For increased security and streamlined user access, aACE can help you leverage the FileMaker functionality for external authentication.
With the external authentication feature, aACE internal user accounts are deactivated and your Open Directory account (or Active Directory account for PC) is used to validate users, pass authentications, and set privileges in aACE. This puts the IT Department in direct control of user access for maximum security — you can update a user's record in the Open Directory account to prevent access to aACE. Another benefit is that when users click the aACE launcher, they can log in using the same credentials for logging into their workstation — this reduces the number of credentials that your users must manage.
Requirements for External Authentication
To activate this feature, you must set up the following requirements:
- A properly configured Open Directory server (or Active Directory server for PC) on a separate machine
- A connection (i.e. 'binding' or 'joining') between your Open Directory server and your FileMaker server (FMS)
- A user group in Open Directory (e.g. aaceusers) and corresponding user group in aACE
- FMS configured for external authentication
- aACE configured for external authentication
Of these requirements, only the configuration tasks are within the scope of aACE support (see below). For the other requirements, we recommend that your IT staff coordinate closely with your aACE partner.
Configuring Your FileMaker Server for External Authentication
Login to FMS, then navigate to Admin Console > Administration > External Authentication tab. In the Database Sign In section, enable the External Server Accounts setting. Please see FileMaker's help guide on external authentication for details.
Configuring Your aACE Preferences for External Authentication
Login to aACE, then navigate from Main Menu > System Admin > Preferences > Database Management. Mark the flag for FMS External Authentication, then click Commit Updates.
Troubleshooting External Authentications
Working with external authentication processes may include unique situations to address.
Team Member Records not Constrained by External Authentication
Only Team Member records of the "Employee" type are affected by external authentication. Team Member records with the "Resource" record type are not affected.
This means that any programmer accounts and any consultant accounts can still be used to log in directly to your aACE system.
Logging In after Deactivating External Authentication
When you activate external authentication, aACE continues to store the direct access password for each team member.
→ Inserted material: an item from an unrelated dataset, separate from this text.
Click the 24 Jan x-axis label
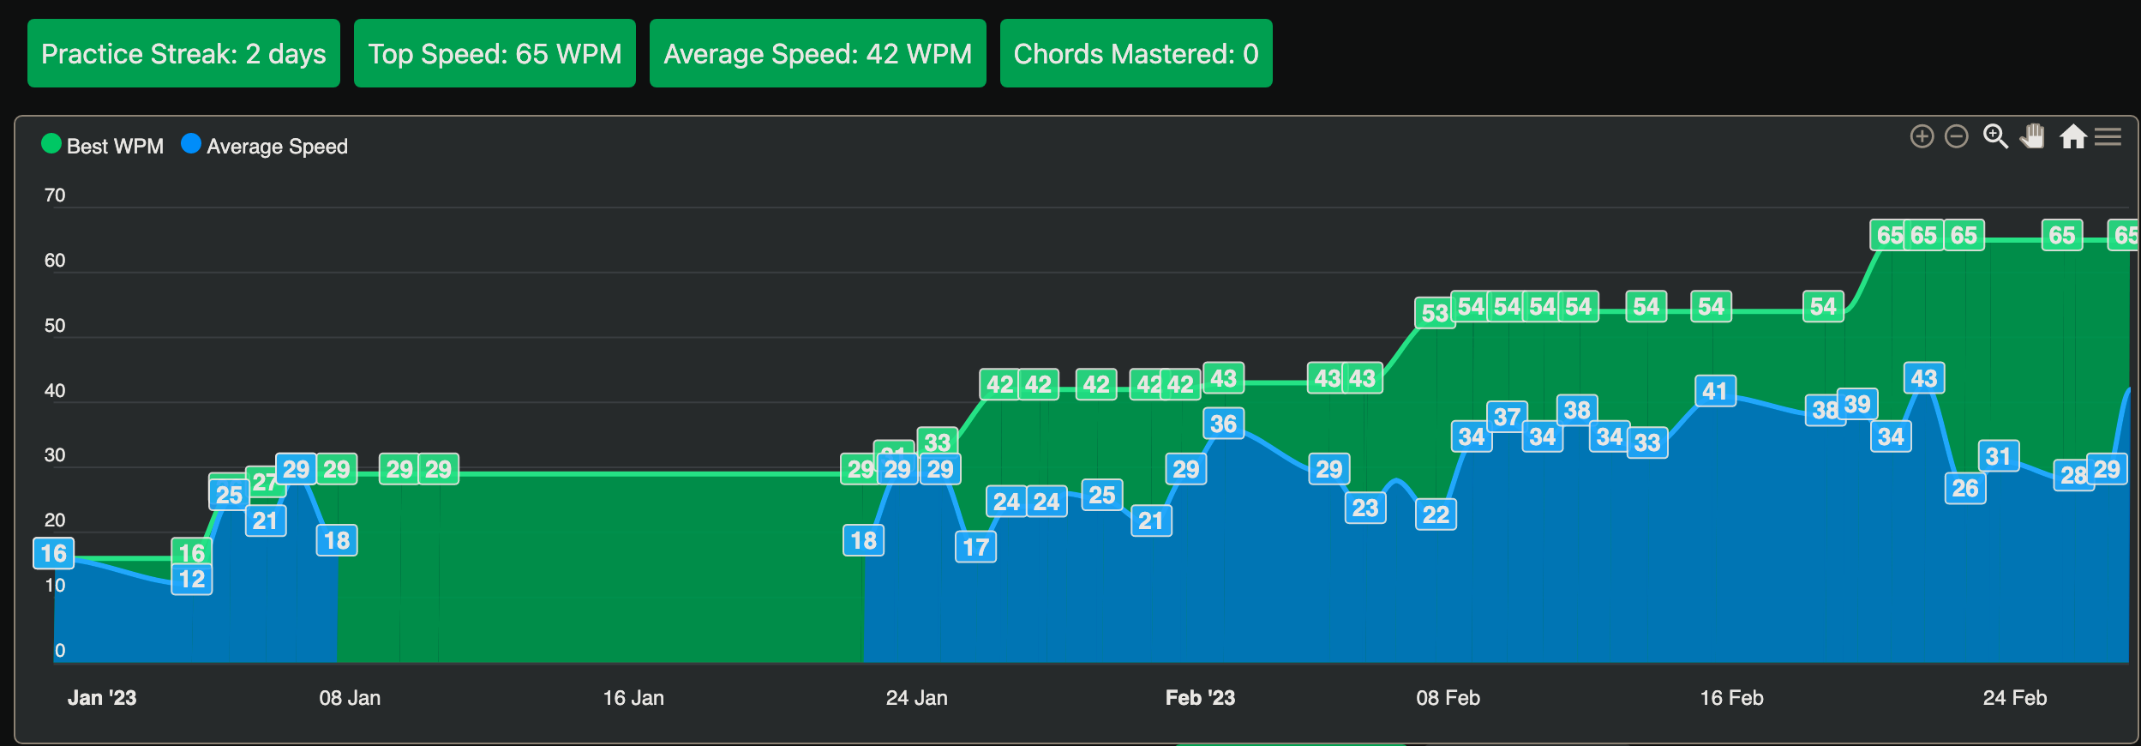The height and width of the screenshot is (746, 2141). click(916, 698)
If you later deactivate external authentication, aACE will require your team members to again use these FileMaker-based account passwords.
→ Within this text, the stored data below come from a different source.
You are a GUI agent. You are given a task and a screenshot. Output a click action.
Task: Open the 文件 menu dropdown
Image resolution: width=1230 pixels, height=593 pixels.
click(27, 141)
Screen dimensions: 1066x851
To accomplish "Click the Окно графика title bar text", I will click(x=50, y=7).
If team members do not remember their old passwords, you will have to reset them.
Issues from Upgrading FMS
When you upgrade to a new version of FMS, the Client Authentication setting may get reset to the default (i.e. FileMaker accounts only). This will disrupt any team members that have been logging in with external authentication credentials.
You must login to FMS and again enable the 'External Server Accounts' setting.
If you are unable to immediately update the server before your users require access to aACE, you can reset their password, enabling them to login directly to aACE for a time.